This caveat belongs in the “Reaching Unreachable Code” section:

https://ziglang.org/documentation/master/#Reaching-Unreachable-Code

UPD: My bad it mentions it in the paragraph prefacing the “Undefined Behavior” section. Time to reread the langref, lots of new stuff.

tauoverpi · March 22, 2024, 10:19am

I still find that the “Error discarding” should be removed as it’s incorrect and replaced with a section explaining that catch unreachable is used to communicate mayFail() cannot (as in it’s impossible) fail in the given situation to the compiler which you’ve proven externally (or you accept it could start playing tetris if you made a mistake). Mentioning C ABI compatability is also directing beginners down the wrong path as they should decide how to handle the error and @panic() if there’s no better option and mayFail() can fail in that call. Failing fast is often the better choice and situations where you must continue even with the wrong state are rare.

Same for the switch as it’s better not to include wrong advice in the initial post given that beginners will likely not read all of the discussion.

tensorush · March 22, 2024, 10:41am

Using unreachable at runtime anywhere in a codebase that’s intended to be compiled in ReleaseFast or ReleaseSmall may result in UB, in which case you’re better off resorting to unreachable’s runtime counterpart @panic. I thought the doc introduction made it clear enough.

tauoverpi · March 22, 2024, 10:53am

“Error discarding” is wrong use by definiton. ReleaseSafe doesn’t change what unreachable communicates just what happens upon violation of the assertion thus it’s still undefined behaviour just with the compiler consistently calling @panic(). unreachable use should not be inconsistent between release modes as this creates brittle code and divides zig into two languages where one uses unreachable as @panic() and the other doesn’t.

Thus the “Error discarding” section should be removed as it shows wrong usage of undefined and presents it as if it were the correct way to not handle an error. There is no way to discard an error in zig, just different ways to handle them where the user is expected to decide which is the most suitable.

AndrewCodeDev · March 22, 2024, 11:22am

I think we need to split the difference here.

It’s entirely possible that while reading someone’s code, you’ll come across this. You may not agree with it (I don’t recommend this pattern either), but that doesn’t mean you won’t encounter it at some point. It may be completely wrong and communicate the wrong thing, but it’s not invalid to document that these things exist and do compile.

At the same time, we can also document why things can go wrong and provide other alternatives.

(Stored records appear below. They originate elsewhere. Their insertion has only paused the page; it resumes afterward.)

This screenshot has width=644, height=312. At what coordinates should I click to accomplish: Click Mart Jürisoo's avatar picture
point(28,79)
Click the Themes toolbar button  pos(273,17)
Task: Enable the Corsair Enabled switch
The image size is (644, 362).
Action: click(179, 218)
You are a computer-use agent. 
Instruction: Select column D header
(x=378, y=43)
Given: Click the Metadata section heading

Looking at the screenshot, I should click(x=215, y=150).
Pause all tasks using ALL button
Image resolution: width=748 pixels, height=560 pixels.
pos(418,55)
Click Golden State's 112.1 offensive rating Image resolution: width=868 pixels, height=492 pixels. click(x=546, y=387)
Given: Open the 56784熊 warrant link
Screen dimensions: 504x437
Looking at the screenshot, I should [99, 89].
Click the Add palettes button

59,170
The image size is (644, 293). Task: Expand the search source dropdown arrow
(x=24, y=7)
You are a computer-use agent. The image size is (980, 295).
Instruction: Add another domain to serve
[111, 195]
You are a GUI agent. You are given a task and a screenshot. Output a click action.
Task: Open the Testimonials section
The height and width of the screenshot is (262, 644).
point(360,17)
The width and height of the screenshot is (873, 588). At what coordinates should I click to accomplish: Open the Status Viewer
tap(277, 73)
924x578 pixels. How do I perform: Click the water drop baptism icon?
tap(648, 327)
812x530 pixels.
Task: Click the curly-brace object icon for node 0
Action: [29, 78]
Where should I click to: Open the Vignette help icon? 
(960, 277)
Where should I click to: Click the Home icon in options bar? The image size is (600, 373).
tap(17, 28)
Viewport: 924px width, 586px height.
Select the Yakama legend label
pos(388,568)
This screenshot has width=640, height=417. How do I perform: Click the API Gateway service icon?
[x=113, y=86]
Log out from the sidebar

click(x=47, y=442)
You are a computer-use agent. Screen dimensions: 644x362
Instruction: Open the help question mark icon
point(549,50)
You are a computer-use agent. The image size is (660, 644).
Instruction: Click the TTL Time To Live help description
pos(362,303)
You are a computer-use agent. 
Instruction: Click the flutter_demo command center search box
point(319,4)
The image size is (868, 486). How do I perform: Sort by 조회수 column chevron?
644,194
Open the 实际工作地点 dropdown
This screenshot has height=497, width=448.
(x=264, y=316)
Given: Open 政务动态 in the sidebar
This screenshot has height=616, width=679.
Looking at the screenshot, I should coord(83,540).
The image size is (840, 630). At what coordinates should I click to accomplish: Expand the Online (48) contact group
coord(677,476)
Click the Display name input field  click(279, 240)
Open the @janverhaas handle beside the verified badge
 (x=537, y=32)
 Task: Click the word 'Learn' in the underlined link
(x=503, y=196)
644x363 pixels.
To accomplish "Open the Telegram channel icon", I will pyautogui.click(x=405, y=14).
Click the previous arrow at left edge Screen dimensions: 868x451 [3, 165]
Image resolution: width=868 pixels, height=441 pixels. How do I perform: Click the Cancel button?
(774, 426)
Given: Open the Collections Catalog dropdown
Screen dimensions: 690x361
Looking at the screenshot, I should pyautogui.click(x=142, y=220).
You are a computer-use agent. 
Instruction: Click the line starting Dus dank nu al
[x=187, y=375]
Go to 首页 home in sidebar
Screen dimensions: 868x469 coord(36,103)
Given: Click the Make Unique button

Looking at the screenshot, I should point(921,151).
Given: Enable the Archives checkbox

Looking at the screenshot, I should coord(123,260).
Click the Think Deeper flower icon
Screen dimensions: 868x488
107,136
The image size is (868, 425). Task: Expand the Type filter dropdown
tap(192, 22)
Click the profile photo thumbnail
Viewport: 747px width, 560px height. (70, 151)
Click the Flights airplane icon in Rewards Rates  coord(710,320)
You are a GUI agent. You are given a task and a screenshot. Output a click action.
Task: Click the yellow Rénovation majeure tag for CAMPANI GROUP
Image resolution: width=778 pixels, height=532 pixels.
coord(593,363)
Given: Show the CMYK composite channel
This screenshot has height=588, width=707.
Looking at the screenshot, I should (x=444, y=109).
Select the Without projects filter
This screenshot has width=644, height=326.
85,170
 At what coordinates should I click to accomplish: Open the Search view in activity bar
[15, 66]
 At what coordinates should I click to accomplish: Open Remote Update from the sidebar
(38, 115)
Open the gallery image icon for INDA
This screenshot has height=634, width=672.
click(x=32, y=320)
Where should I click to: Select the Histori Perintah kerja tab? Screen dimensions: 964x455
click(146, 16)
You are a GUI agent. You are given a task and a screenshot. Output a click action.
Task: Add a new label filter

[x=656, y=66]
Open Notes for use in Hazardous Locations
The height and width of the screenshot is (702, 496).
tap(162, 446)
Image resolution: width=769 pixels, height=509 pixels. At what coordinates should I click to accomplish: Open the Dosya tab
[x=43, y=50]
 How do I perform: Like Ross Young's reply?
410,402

You’re right in saying that there are other ways to handle this and we can certainly add that information, specifically about @panic and that if you stumble into that branch, you’ve wandered into undefined behaviour. We can also add the bit that this pattern assumes that the author has already ruled out (to a certainty) that this branch will ever be taken.

I don’t think it should be removed, but we can adjust the explanation surrounding what it technically means and add some alternatives.

tauoverpi · March 22, 2024, 11:39am

I did mention that it should be replaced initially with a section explaining that it’s an easy mistake to make as it’s not correct by any definition as the language is defined today. It’s the suggestion that it’s a valid way to handle this case that’s the most problematic. Just because something does compile doesn’t mean it’s correct thus if this is to remain it should be moved to a “mistakes” section and explictly documented as such.

If it’s not replaced with a mistakes section then the second best is still removal of wrong advice. I don’t see why it’s valuable to keep wrong use of the language in what is effectively a “suggested use” section.

note:

https://ziglang.org/documentation/master/#unreachable
https://ziglang.org/documentation/master/#Undefined-Behavior
https://blog.regehr.org/archives/213

kristoff · March 22, 2024, 12:08pm

unreachable is an assertion that the programmer makes to give more information to the compiler.

in unsafe release modes, unreachable (and assertions more in general) become logical propositions that the compiler can leverage to perform better optimizations. when those assertions are wrong, then you get undefined behavior because you gave a “false fact” to the compiler and the resulting behavior breaks the model generally used to describe computation.

in debug / safe modes the assertions are instead tested at runtime to help catch bugs, making unreachable behave similarly to a panic, although those are two very different things, almost opposite to one another.

unreachable means that you are confident a given condition will never manifest, while a panic means that you expect that a given condition could manifest, but that the program has no better way of dealing with it other than crashing.

unreachable when evaluated at comptime behaves like a panic always simply because comptime is always run in a safe evaluation context.

dude_the_builder · March 22, 2024, 12:22pm

IMO this is clearly addressed in the first bullet point of the intro.

AndrewCodeDev · March 22, 2024, 12:25pm

Yeah, and I tend to agree now that I’ve looked over it a few more times. I tend to err on the side of caution with explanations and repeat things, but I agree that’s been covered.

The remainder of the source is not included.